“This is America”

Dear President Trump,

Have you seen Donald Glover’s “This is America” music video? If you haven’t, you should. In an interview about it for the Huffington Post Julia Craven talked with the founder and curator of the Jim Crow museum, David Pilgrim. He notes that throughout the video dancing is juxtaposed with brutal violence. He is careful not to assume he knows what Glover intended, but posits that dancing while someone is thrown to their death and a church choir is gunned down is meant to depict how we all, including African Americans, retreat to dancing (distancing, distracting) to cope with and ignore the violence.
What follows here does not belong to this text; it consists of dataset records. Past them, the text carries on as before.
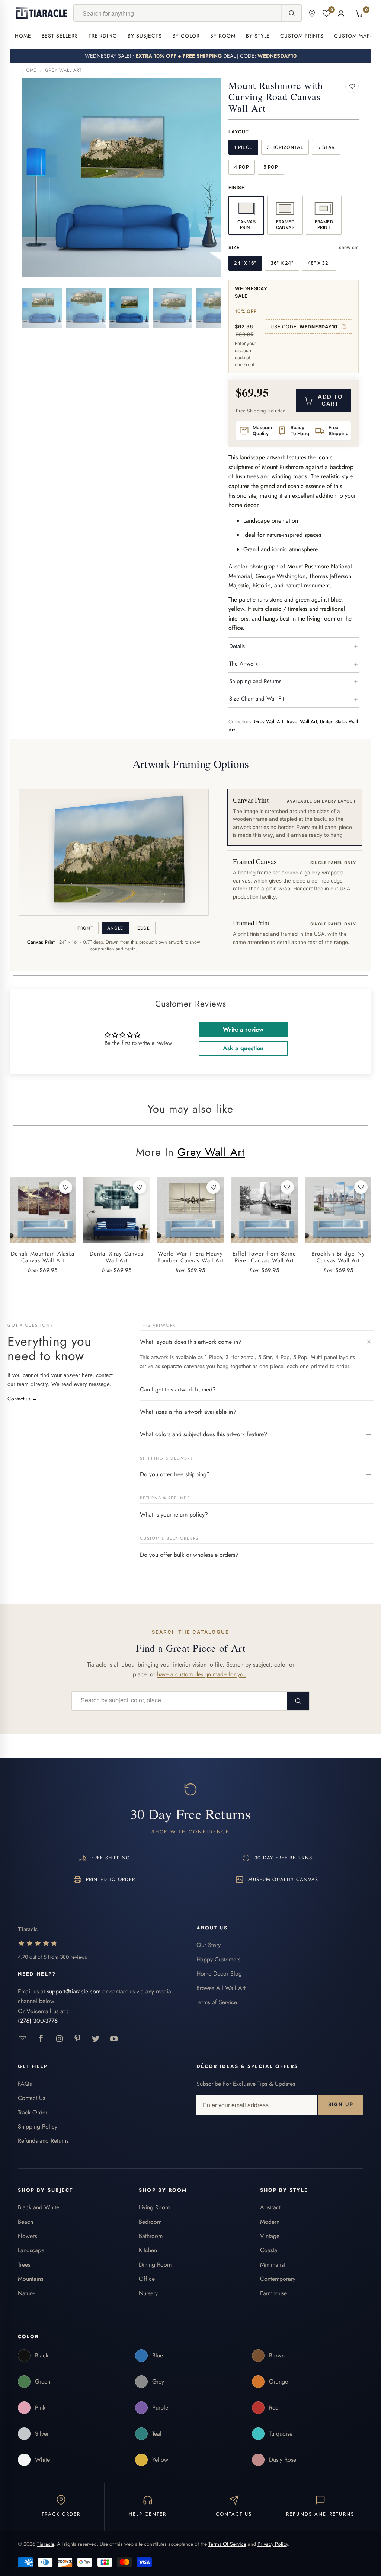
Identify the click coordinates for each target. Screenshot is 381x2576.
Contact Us (31, 2098)
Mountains (30, 2278)
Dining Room (155, 2264)
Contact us (22, 1398)
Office (147, 2278)
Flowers (27, 2236)
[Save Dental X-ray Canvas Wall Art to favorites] (139, 1187)
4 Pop (241, 167)
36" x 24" (282, 263)
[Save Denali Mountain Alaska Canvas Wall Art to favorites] (65, 1187)
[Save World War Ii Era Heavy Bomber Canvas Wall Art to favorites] (213, 1187)
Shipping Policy (37, 2126)
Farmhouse (273, 2293)
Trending (103, 35)
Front (85, 928)
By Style (258, 35)
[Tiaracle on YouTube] (114, 2039)
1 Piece (243, 147)
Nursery (148, 2293)
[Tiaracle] (42, 13)
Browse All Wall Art (221, 1988)
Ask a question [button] (243, 1048)
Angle (115, 928)
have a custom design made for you (201, 1674)
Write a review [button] (243, 1029)
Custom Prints (302, 35)
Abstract (270, 2207)
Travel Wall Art (301, 721)
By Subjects (145, 35)
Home (23, 35)
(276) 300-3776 (38, 2021)
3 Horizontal (285, 147)
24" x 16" (245, 263)
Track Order (32, 2112)
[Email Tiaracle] (23, 2039)
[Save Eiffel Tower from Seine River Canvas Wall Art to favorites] (287, 1187)
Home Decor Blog (219, 1973)
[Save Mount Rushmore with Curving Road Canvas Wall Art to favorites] (352, 86)
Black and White (38, 2207)
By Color (186, 35)
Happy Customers (218, 1959)
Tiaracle (45, 2544)
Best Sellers (60, 35)
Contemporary (277, 2278)
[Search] (291, 13)
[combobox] (177, 13)
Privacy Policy (272, 2544)
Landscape (31, 2250)
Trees (24, 2264)
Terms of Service (216, 2002)
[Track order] (312, 13)
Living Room (154, 2207)
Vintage (269, 2236)
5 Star (326, 147)
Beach (25, 2222)
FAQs (25, 2083)
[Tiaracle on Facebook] (41, 2039)
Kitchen (148, 2250)
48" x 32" (319, 263)
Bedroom (150, 2222)
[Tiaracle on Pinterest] (78, 2039)
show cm (349, 247)
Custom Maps (354, 35)
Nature (26, 2293)
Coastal (269, 2250)
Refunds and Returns (43, 2140)
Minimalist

Craven and Pilgrim also talk about the fact that there are no white people in the video and that all the violence is both perpetrated and endured by African Americans. They both talked about what this choice stirred up for them personally and others they’d talked with. Here is some of what Craven said: “I wondered who it would benefit if the shooter in the video is white. How is this easier to digest if it’s a white person as opposed to a black one? And that got me to the point where you either have black people killing each other and white people don’t care, or you have a white person killing a black person in another “justified shooting. It’s easy for them to separate themselves either way.” A noble understanding that gives neither pleasure nor joy but is absolutely necessary for us to bear.

Since the video was released last Saturday I’ve found myself coming up with various potential companion pieces depicting other hard to watch, hard to accept aspects of American life. The one I’ve been focusing on most would portray the fear most girls and women contend with every day. It would convey the worries about being vulnerable in public places as well as the various forms of violence that are happening mostly behind closed doors among familiars. It would also portray all the effort we expend to pretend these fears are not really there, that things are fine, that we’ll be ok as long as we toe the proper lines.

May we be safe to call out the hard, hard aspects of so many Americans’ lives.
May we be happy to understand that just because we don’t personally experience something doesn’t mean it isn’t happening.
May we be healthy and strong enough to deal with the whole of it.
May we appreciate how all this means achieving real peace is nearly impossible and absolutely imperative.